What the task requires: Copy each line of the records below, from the first through the one that contains "Best Ager (77, 2448)", exactly as written.

Dataset entries:
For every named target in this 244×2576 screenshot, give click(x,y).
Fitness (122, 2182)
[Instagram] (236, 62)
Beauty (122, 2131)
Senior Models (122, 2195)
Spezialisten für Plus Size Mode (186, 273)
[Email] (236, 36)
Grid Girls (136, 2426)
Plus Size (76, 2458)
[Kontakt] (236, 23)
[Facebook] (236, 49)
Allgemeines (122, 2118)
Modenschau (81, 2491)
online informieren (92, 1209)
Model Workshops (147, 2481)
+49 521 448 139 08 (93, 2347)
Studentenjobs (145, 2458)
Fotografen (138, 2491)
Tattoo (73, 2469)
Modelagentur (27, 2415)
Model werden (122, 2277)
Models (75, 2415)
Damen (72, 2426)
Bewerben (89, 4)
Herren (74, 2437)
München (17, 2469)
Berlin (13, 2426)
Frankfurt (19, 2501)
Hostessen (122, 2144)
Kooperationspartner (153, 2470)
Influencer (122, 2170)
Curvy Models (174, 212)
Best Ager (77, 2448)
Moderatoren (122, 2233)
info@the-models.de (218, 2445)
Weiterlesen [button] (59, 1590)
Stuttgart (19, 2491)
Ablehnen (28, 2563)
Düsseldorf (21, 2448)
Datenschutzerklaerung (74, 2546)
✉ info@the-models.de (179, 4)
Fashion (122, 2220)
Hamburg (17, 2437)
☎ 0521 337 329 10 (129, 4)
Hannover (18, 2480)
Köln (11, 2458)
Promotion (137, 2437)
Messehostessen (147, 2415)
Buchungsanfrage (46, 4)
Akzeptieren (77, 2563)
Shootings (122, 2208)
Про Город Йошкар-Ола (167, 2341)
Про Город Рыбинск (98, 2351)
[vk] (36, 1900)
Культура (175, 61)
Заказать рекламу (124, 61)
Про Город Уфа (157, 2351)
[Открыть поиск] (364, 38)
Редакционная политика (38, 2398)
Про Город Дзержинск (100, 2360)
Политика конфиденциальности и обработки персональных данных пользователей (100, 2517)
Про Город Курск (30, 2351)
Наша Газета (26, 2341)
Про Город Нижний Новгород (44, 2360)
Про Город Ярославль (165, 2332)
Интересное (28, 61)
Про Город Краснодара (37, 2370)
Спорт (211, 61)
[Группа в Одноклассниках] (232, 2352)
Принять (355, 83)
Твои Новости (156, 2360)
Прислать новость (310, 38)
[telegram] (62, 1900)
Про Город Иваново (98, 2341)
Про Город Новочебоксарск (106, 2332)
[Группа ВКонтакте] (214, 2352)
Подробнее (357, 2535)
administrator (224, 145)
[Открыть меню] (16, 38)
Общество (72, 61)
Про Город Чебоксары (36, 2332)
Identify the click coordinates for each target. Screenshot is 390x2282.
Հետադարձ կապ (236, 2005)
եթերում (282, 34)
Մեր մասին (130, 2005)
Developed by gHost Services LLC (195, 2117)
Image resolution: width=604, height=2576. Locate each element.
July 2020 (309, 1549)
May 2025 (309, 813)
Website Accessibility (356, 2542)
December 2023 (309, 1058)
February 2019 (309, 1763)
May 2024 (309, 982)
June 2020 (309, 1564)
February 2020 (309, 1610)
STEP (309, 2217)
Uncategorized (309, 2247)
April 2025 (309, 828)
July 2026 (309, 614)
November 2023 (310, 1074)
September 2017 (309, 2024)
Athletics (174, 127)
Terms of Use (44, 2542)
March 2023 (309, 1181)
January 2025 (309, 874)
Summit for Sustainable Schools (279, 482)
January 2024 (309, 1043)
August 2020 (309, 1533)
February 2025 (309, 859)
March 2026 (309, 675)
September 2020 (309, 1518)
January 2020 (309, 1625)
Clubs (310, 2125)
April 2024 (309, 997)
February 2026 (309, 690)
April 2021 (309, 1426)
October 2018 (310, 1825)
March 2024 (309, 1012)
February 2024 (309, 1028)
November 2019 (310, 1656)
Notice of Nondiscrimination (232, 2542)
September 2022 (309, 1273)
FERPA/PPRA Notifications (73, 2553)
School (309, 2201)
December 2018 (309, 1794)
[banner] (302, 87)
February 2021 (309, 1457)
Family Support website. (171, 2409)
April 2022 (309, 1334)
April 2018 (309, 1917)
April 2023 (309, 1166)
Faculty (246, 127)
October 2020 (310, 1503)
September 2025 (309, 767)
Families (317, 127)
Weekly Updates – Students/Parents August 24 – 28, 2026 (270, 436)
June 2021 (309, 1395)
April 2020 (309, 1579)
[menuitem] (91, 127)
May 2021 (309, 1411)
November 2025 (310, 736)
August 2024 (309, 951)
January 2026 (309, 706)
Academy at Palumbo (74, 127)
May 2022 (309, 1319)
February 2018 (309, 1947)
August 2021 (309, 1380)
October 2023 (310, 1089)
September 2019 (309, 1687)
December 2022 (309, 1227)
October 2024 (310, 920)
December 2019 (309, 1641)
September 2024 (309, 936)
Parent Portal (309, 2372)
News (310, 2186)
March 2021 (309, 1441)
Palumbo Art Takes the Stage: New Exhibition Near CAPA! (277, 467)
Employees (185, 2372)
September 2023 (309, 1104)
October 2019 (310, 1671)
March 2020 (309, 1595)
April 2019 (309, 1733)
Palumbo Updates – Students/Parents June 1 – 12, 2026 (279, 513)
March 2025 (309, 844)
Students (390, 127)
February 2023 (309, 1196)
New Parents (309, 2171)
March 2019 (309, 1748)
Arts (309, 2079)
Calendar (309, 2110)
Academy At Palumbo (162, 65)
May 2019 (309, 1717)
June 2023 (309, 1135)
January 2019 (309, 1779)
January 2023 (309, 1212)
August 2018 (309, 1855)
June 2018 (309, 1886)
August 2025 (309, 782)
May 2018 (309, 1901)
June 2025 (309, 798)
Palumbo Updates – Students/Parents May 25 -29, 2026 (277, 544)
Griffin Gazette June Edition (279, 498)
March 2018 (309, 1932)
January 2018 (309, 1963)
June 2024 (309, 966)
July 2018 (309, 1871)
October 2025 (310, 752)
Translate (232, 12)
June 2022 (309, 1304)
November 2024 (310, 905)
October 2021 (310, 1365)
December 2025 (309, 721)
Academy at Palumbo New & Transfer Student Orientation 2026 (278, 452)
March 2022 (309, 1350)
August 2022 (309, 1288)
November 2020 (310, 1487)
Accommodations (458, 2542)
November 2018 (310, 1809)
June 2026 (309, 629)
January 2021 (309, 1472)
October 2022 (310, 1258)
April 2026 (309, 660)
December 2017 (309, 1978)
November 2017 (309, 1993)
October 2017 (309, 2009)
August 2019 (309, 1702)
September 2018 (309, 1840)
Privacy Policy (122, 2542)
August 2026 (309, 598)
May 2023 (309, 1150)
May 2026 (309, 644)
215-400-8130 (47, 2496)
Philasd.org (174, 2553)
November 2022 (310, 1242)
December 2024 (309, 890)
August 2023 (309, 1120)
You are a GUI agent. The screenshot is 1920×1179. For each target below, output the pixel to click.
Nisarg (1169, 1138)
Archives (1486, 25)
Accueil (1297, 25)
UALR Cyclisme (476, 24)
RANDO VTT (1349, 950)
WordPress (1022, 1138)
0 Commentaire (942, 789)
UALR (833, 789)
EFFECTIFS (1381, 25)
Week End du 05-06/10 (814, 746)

Answer section:
For every named target in this 244×2576 screenshot, give click(x,y).
Fitness (122, 2182)
[Instagram] (236, 62)
Beauty (122, 2131)
Senior Models (122, 2195)
Spezialisten für Plus Size Mode (186, 273)
[Email] (236, 36)
Grid Girls (136, 2426)
Plus Size (76, 2458)
[Kontakt] (236, 23)
[Facebook] (236, 49)
Allgemeines (122, 2118)
Modenschau (81, 2491)
online informieren (92, 1209)
Model Workshops (147, 2481)
+49 521 448 139 08 (93, 2347)
Studentenjobs (145, 2458)
Fotografen (138, 2491)
Tattoo (73, 2469)
Modelagentur (27, 2415)
Model werden (122, 2277)
Models (75, 2415)
Damen (72, 2426)
Bewerben (89, 4)
Herren (74, 2437)
München (17, 2469)
Berlin (13, 2426)
Frankfurt (19, 2501)
Hostessen (122, 2144)
Kooperationspartner (153, 2470)
Influencer (122, 2170)
Curvy Models (174, 212)
Best Ager (77, 2448)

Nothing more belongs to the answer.